Prince William County Supervisor Andrea Bailey will face a primary challenger in her 2023 re-election campaign.

Kim Short is seeking the Democratic nomination for the Board of Supervisors in the Potomac District, which covers southeastern Prince William County, including Dumfries, Quantico, Montclair and Triangle.

Short, 52, is a native of Birmingham, Ala., who has lived in the area since 2009. She served in the U.S. Army for 25 years, including a time at Fort Belvoir.

Short has a degree in biology from Berea College and several graduate degrees, including in political management from George Washington University. She is an alternate appointment to the Board of Commissioners for the Potomac and Rappahannock Transportation Commission.

Short said she has always been interested in politics but was unable to serve while in the military.

“I am really about how we positively impact the most people’s lives in our community,” she said.

Short decided to run because she “felt that we can do more” in the Potomac District. She wants to focus on government accountability, health and wellness and revitalization.

To increase transparency, Short said the county’s budget “should be easy to read and comprehended by everyone in the community,” and officials should provide periodic updates on progress toward strategic goals.

Short also wants to attract more business and recreation opportunities to the Potomac District.

“Right now, for a lot of the things I do socially, I have to go to Manassas … I would like to see more of those things in the Potomac District or close to our community,” she said.

Short didn’t have any criticisms of Bailey, and Bailey offered no comment on Short’s campaign.

“I’m going to run my race … with exuberance and know-how, and I stand on my record,” Bailey said.

Bailey, who confirmed her plans to seek re-election, was elected to the district in 2019 after longtime Republican Supervisor Maureen Caddigan did not seek re-election.

Bailey won with about 64% of the vote over Republican Douglas Taggart.

“I have work that I need to finish that I think my district is expecting me to finish,” she said.

During her tenure, Bailey highlighted her push for a crisis receiving center. The county plans to create a 24-hour crisis receiving center to provide direct interventions to avert emergency psychiatric hospitalization or institutional placement for people suffering mental health crises.

The unit would accept drop-offs and people under temporary detention orders to connect them with treatment and services.

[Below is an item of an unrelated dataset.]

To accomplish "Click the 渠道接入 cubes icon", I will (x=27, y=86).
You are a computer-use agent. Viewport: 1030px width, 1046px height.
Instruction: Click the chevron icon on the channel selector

The facility would include 16 adult and youth beds at full buildout, although the first phase will have eight beds.

Last month, the county approved a lease agreement to open the facility at the old Gander Mountain building in Woodbridge.

“That’s a big deal in our county,” Bailey said.

Bailey said the district also needs more affordable housing at a wide range of income levels.

Bailey and Short are the only candidates to announce campaigns in the district.

All eight seats on the Board of Supervisors will be up in the 2023 election. Supervisor Victor Angry, D-Neabsco, is the only other incumbent to announce re-election plans as of Aug. 9.